◆ **Your task**
Would you retype, word for word, the line with "Task: Edit the 称号 title field" and each line after it to the end of the entries below, leaving the pictures out?

◆ **Source material**
• • •

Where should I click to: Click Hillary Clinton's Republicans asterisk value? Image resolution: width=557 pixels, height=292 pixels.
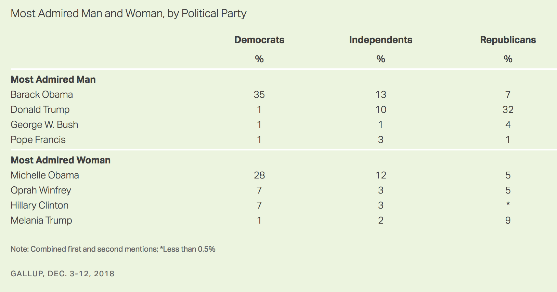coord(508,204)
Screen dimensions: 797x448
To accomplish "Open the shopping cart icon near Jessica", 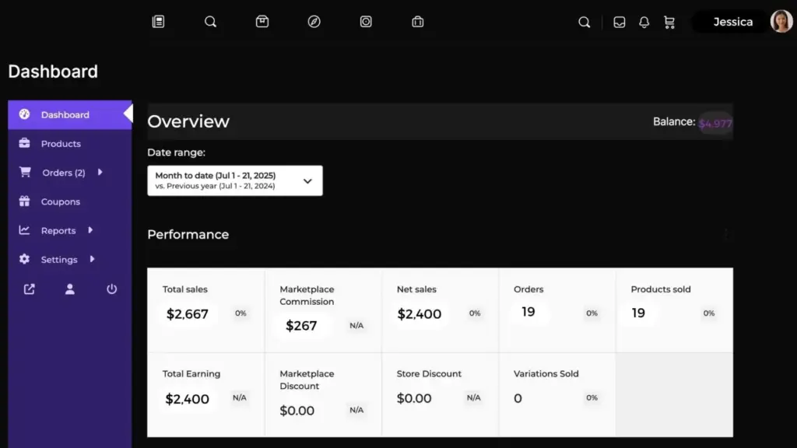I will [669, 23].
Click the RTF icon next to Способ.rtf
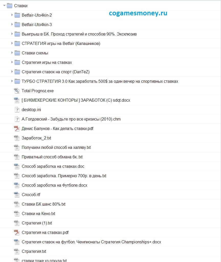Image resolution: width=221 pixels, height=262 pixels. pyautogui.click(x=17, y=195)
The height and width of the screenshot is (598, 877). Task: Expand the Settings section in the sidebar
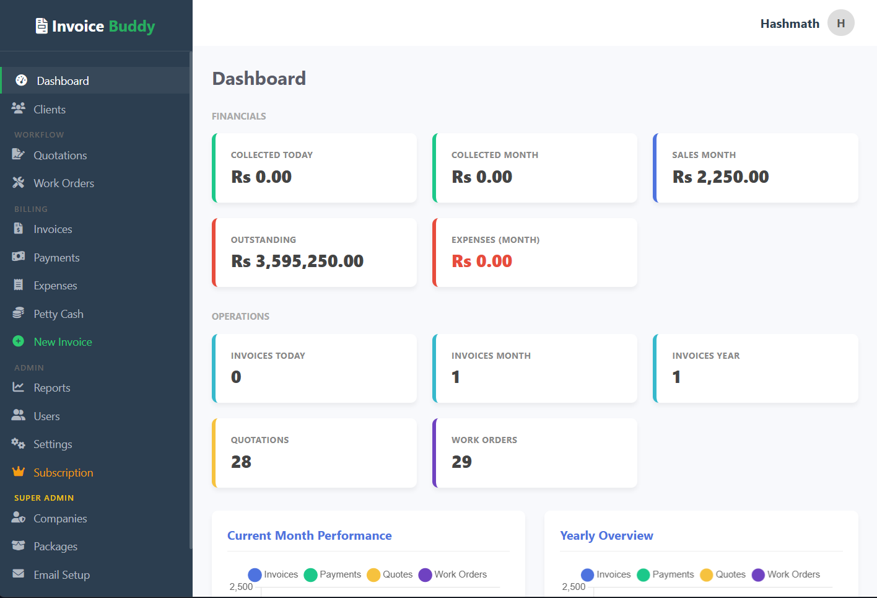coord(52,444)
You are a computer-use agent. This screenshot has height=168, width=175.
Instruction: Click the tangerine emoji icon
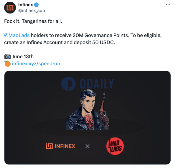(x=7, y=64)
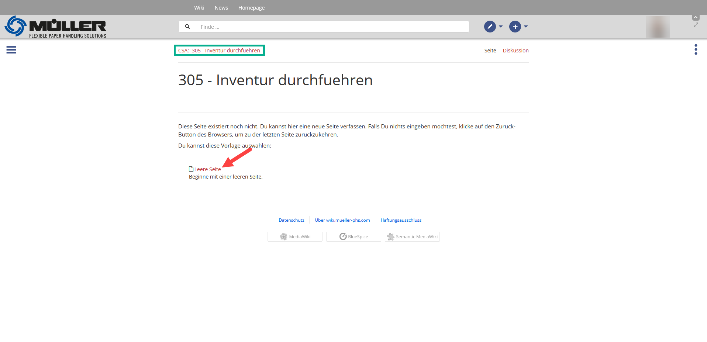
Task: Open the News menu item
Action: click(x=221, y=8)
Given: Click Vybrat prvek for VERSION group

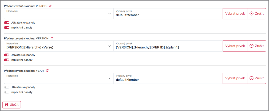Looking at the screenshot, I should [235, 46].
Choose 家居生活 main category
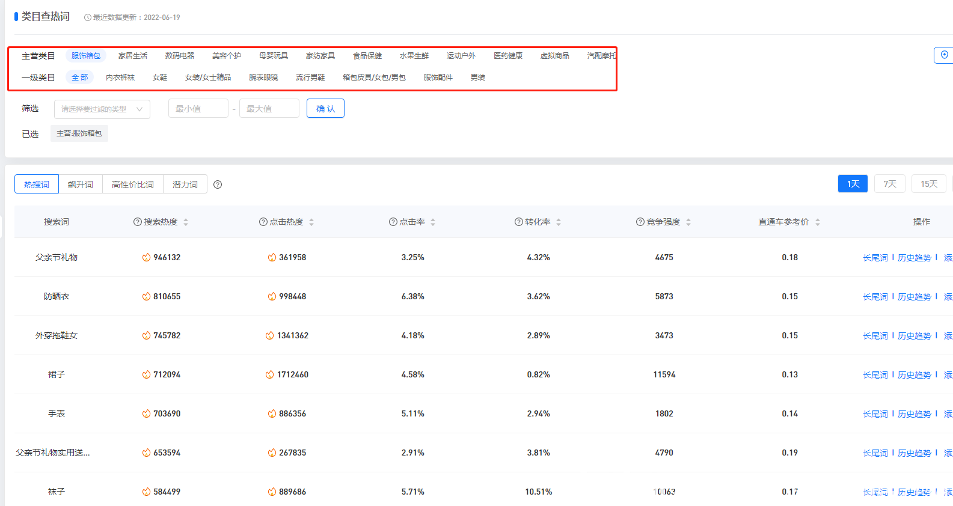 (x=133, y=56)
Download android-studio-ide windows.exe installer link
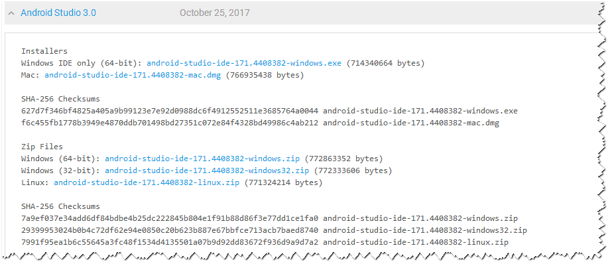This screenshot has height=266, width=612. [244, 63]
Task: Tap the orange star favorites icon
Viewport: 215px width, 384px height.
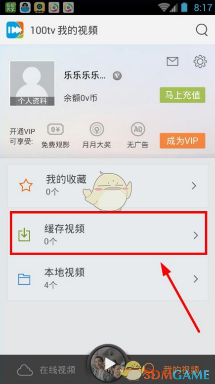Action: pos(26,186)
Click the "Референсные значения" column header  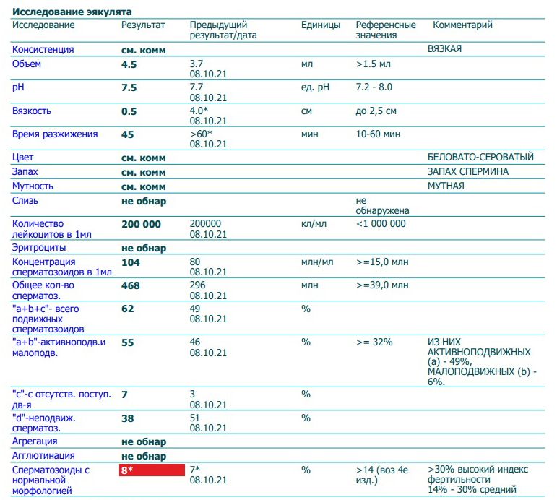385,30
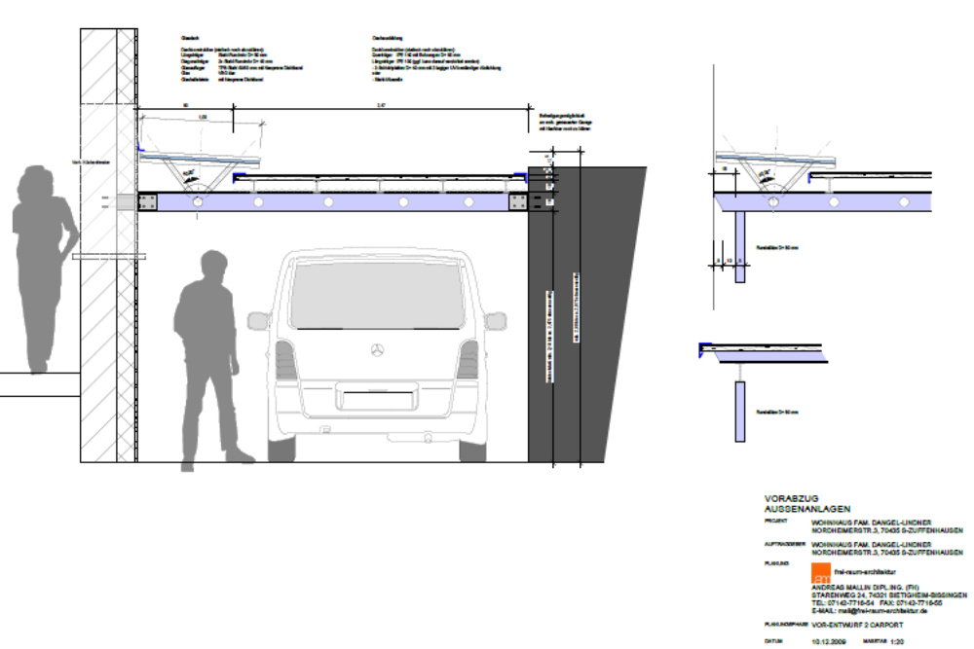
Task: Click the e-mail address in title block
Action: [x=869, y=610]
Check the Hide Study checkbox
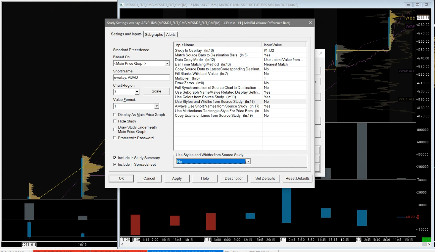This screenshot has height=252, width=435. 115,121
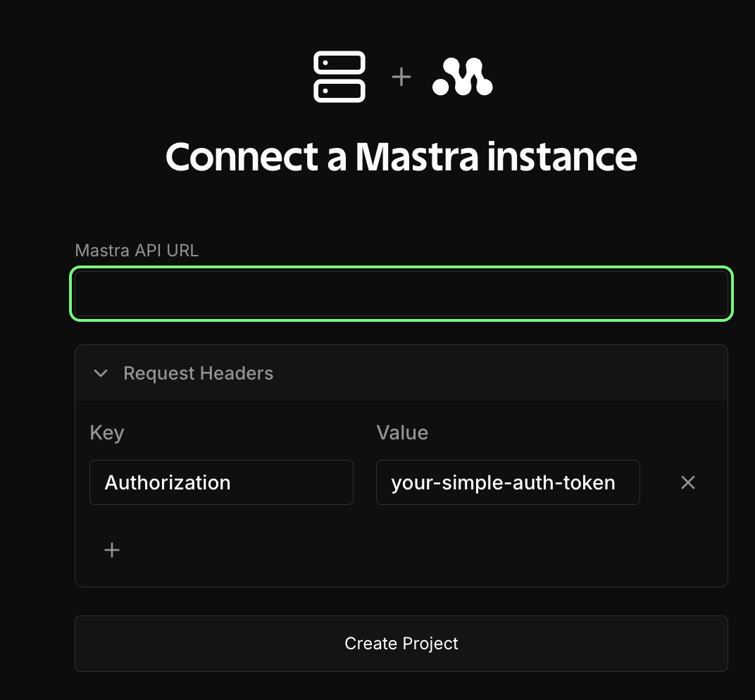Remove the Authorization header with the X

688,482
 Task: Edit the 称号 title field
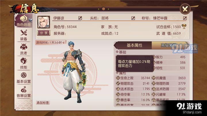point(185,18)
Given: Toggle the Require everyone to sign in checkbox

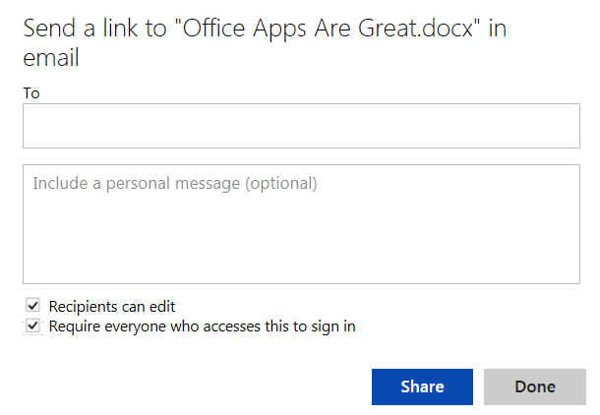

• • •

◆ **Output of the task**
 Task: Edit the 称号 title field
point(185,18)
Given: Toggle the Require everyone to sign in checkbox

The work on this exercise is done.